- **Exercise instructions**:
**1)** Copy the stretch of the article on pill-size robots from "- Miniaturizing robotic" through "technologies in general." word for word.
**2)** For each statement, answer yes or no on whether the article on pill-size robots supports it, and quote the words from the article that decide it: (a) Fantastic Voyage came out in 1966. (b) The 1987 remake, Innerspace, was a drama. (c) Patients first swallowed commercially built pill cameras in 1995.

- **Page excerpt**:
In Brief
- Pill cameras made possible unprecedented internal views of the entire digestive tract, but the uses and accuracy of those passive capsules are limited.
- Active pill-size robotic capsules are being developed for use in screening, diagnosis and therapeutic procedures.
- Miniaturizing robotic components to perform tasks inside the body poses novel engineering challenges. Those challenges are giving rise to creative solutions that will influence robotics and other medical technologies in general.
The movie Fantastic Voyage, the story of a miniaturized team of doctors traveling through blood vessels to make lifesaving repairs in a patient’s brain, was pure science fiction when it came out in 1966. By the time Hollywood remade the film in 1987 as Innerspace, a comedy, real-world engineers had already begun building prototypes of pill-size robots that could voyage through a patient’s gastrointestinal tract on a doctor’s behalf. Patients began swallowing the first commercially built pill cameras in 2000, and since then doctors have used the capsules to get unprecedented views of places, such as the inner folds of the small intestine, that are otherwise difficult to reach without surgery.

Collected data:
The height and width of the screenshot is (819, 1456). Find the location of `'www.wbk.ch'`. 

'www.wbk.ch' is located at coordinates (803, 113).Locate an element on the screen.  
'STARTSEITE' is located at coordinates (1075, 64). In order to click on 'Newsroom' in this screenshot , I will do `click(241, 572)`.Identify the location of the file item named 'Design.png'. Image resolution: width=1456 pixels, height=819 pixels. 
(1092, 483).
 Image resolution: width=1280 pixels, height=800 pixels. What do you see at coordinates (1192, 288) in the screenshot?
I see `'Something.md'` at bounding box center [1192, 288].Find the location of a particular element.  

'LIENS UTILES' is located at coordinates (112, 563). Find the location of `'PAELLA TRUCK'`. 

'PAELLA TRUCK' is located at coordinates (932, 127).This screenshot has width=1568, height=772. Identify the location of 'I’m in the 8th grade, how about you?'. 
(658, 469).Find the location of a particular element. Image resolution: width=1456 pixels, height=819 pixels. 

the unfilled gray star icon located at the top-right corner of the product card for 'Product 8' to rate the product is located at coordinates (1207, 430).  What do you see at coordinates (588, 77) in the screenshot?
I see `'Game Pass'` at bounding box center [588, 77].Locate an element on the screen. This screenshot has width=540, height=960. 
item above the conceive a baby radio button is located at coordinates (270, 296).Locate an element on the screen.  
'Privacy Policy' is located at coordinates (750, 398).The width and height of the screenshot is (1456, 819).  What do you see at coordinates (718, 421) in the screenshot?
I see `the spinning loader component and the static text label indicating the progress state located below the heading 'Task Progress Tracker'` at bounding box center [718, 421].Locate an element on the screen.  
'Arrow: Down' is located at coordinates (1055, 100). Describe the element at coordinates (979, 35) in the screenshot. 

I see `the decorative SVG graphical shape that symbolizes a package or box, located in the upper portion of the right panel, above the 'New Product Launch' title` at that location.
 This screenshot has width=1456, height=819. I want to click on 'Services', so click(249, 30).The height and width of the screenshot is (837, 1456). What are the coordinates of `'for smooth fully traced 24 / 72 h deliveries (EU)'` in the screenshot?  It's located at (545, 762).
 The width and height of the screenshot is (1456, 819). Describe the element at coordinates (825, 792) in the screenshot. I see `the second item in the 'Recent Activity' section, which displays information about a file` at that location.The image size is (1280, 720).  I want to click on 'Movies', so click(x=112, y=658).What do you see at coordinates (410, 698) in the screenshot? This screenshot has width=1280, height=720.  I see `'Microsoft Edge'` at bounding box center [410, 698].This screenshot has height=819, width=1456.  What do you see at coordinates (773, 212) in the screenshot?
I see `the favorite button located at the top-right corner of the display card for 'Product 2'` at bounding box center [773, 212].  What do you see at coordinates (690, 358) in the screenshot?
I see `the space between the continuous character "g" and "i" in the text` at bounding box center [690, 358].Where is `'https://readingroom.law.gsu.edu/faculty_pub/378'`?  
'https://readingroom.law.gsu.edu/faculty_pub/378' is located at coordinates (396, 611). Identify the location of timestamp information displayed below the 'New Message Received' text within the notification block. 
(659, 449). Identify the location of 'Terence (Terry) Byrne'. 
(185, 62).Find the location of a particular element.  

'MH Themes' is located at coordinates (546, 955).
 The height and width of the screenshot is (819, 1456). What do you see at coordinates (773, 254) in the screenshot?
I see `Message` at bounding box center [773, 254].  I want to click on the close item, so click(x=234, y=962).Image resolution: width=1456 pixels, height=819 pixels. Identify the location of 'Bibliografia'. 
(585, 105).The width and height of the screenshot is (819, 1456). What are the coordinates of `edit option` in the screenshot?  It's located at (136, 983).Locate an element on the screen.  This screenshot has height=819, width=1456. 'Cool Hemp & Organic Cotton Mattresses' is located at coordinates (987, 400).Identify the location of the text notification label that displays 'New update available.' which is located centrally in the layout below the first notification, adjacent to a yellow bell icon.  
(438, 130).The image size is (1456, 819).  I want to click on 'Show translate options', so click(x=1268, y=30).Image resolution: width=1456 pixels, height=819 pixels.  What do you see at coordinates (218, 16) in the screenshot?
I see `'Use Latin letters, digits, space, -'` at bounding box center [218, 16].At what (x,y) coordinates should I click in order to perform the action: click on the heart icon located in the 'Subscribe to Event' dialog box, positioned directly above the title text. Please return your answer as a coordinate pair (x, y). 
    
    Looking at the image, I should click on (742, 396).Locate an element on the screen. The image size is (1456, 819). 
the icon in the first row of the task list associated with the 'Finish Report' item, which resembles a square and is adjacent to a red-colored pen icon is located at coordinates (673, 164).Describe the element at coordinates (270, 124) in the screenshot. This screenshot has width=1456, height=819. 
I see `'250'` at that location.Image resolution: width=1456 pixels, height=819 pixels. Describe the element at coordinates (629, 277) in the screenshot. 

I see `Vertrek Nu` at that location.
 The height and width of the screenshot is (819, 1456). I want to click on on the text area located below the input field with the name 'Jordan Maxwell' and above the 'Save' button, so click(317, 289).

- **Solutions to the exercise**:
**1)**
- Miniaturizing robotic components to perform tasks inside the body poses novel engineering challenges. Those challenges are giving rise to creative solutions that will influence robotics and other medical technologies in general.

**2)**
(a) Yes: "was pure science fiction when it came out in 1966"
(b) No: "remade the film in 1987 as Innerspace, a comedy"
(c) No: "Patients began swallowing the first commercially built pill cameras in 2000"